About DBT

March 18th, 2024
man laying down and looking melancholic.
A little more about DBT (dialectical behavior therapy) – there are 4 categories of skills that it teaches. We will go through all 4 in the coming weeks starting with mindfulness today. Each skill will have an image or video to further explain it. 
 
“Mindfulness is a way of befriending ourselves and our experience.” -Jon Kabat-Zinn
The goals DBT has for us as we work on mindfulness are: reduce suffering and increase happiness; increase control of your mind; experience reality as it is. 
 
1. Wise Mind – is a balanced, aware perspective that helps in moving forward to goals, and using our innate wisdom. Wise mind is finding a middle path between an emotional mind and a reasonable mind. Emotional mind can be when we find ourselves ruled by our feelings, moods, and urges; dismissing facts and logic; being reactive and impulsive. Reasonable mind is when we find ourselves ruled by facts, reason, and logic; dismissing values and feelings; and seeming cool, rational, and task oriented. And wise mind is when we are using: intuitive thinking; common sense; balance; and wisdom. 
 
 

Mindfulness “what” skills: 

 
2. Observe – notice your body sensations (through your eyes, ears, nose, skin and tongue). Pay attention on purpose to the present moment. Practice wordless watching with watching thoughts come into your mind and let them slip right by like clouds in the sky. Notice each feeling, coming and going, like waves in the ocean. Observe both inside and outside yourself. 
 
3. Describe – put words on the experience like when a feeling or thought arises, or you do something, acknowledge it. Label what you observe; put a name on your feelings. Label a thought as just a thought, a feeling as just a feeling, an action as just an action. Unglue your interpretations and opinions from the facts. Describe the “who, what, when, and where” that you observe. Just the facts. Remember if you can’t observe it through your senses, you can’t describe it. 
 
4. Participate – throw yourself completely into activities of the current moment. Do not separate yourself from what is going on in the moment (dancing, cleaning, talking to a friend, feeling happy or sad). Become one with whatever you are doing, completely forgetting yourself.
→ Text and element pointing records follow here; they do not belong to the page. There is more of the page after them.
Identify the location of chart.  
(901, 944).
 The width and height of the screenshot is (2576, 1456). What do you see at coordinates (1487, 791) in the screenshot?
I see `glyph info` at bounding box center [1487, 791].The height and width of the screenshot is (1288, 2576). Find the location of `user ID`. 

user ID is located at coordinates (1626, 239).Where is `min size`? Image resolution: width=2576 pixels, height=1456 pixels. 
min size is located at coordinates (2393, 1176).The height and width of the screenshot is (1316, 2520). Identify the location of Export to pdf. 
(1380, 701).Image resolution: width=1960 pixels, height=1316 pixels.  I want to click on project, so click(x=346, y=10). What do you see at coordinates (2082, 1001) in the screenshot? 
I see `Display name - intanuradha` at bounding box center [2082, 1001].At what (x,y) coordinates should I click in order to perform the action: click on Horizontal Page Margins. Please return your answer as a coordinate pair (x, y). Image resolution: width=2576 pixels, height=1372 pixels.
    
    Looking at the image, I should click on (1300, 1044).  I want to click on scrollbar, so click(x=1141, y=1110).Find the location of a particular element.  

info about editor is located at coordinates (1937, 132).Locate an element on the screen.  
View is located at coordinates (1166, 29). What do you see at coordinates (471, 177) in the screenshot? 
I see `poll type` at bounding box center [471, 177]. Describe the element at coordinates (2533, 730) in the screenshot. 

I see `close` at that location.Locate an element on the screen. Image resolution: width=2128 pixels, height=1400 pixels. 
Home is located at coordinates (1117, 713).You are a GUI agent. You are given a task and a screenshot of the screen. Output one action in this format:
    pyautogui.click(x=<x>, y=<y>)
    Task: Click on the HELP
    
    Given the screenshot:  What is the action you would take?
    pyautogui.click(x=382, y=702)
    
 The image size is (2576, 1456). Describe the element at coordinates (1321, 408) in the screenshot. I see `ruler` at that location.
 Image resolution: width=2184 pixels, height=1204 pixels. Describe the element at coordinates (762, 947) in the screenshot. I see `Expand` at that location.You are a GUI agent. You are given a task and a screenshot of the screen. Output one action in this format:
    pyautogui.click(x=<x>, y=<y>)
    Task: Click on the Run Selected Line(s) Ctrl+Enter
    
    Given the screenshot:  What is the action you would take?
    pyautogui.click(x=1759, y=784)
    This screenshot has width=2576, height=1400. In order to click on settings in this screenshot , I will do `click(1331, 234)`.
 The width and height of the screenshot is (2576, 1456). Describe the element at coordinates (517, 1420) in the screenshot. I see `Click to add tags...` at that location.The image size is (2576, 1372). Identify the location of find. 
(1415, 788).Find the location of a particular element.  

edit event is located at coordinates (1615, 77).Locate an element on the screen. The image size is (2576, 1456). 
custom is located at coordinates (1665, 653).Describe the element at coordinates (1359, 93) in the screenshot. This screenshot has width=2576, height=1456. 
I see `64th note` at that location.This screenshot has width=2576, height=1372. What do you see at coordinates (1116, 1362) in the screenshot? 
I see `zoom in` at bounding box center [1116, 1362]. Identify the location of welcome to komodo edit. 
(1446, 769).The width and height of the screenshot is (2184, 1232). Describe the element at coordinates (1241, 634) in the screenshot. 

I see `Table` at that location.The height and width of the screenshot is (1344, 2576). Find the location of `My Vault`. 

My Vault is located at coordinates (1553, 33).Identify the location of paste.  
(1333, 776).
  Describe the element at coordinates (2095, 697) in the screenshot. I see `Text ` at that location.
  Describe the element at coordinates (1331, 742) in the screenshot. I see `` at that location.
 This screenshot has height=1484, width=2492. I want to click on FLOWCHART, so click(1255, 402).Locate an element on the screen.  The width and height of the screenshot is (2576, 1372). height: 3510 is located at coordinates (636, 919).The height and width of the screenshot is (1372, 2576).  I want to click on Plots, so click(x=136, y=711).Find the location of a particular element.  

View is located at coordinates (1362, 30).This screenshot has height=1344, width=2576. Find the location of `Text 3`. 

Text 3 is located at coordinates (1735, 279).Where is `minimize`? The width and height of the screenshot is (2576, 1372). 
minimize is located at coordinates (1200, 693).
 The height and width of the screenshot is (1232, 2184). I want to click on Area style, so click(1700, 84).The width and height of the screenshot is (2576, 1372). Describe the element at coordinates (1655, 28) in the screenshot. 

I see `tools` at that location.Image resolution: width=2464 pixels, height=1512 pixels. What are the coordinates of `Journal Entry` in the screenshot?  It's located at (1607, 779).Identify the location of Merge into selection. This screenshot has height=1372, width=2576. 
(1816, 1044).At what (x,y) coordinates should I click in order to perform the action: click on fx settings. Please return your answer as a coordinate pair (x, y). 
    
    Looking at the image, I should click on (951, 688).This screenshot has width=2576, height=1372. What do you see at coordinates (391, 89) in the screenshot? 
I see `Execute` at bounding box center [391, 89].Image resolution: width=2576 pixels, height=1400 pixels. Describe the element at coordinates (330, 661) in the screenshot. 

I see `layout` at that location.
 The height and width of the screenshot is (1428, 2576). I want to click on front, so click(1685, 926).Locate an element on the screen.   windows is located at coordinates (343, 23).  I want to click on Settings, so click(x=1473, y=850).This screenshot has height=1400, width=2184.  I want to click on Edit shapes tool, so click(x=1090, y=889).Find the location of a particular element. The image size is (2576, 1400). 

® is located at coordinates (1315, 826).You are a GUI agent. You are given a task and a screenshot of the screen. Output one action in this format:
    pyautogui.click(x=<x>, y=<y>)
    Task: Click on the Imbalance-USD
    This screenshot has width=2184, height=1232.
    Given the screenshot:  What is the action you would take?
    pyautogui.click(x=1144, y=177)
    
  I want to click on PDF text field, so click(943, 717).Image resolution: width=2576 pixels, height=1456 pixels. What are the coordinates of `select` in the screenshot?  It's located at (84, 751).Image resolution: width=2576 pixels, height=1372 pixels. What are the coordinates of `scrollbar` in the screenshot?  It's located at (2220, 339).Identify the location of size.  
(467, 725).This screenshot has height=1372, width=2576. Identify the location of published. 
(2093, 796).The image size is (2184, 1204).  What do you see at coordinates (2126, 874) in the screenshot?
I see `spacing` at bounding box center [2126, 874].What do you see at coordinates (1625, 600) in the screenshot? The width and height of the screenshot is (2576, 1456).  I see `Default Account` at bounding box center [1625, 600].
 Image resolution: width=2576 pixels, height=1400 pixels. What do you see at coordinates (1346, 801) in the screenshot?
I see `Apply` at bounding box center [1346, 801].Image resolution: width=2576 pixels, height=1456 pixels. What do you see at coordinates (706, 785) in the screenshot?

Throw your attention to the moment. Act intuitively from Wise Mind. Do just what is needed in each situation – neither willful (unwilling) nor sitting on your hands. Go with the flow – try your best to respond with spontaneity. 
 

Mindfulness “how” skills: 

 
5. Non-judgmentally – See, but don’t evaluate as good or bad; just the facts. Accept each moment like a blanket spread out on the lawn accepting both the rain and the sun and each leaf that falls upon it. Acknowledge the difference between the helpful and the harmful, the safe and the dangerous, but don’t judge them. Acknowledge your values, your wishes, your emotional reactions, but don’t judge them. When you find yourself judging, don’t judge your judging. 
 
6. One-mindfully – pay attention to yourself now. be completely present to this one moment. Try a body scan meditation. Do one thing at a time notice the desire to be half-present, to be somewhere else, to go somewhere else in your mind, to multi-task…and then come back to one thing at a time. Let go of distractions if other actions, thoughts, or strong feelings distract you, go back to what you are doing…again, and again. Concentrate your mind if you find you are doing two things at a once, stop…go back to one thing at a time. 
 
7. Effectively – be mindful of your goals in the situation and do what is necessary to achieve them. Focus on what works don’t let emotion mind get in the way of being effective. Act as skillfully as you can do what is needed for the situation you are in…not the situation you wish you were in; not the one that is fair; not the one that is more comfortable. Let go of willfulness and sitting on your hands.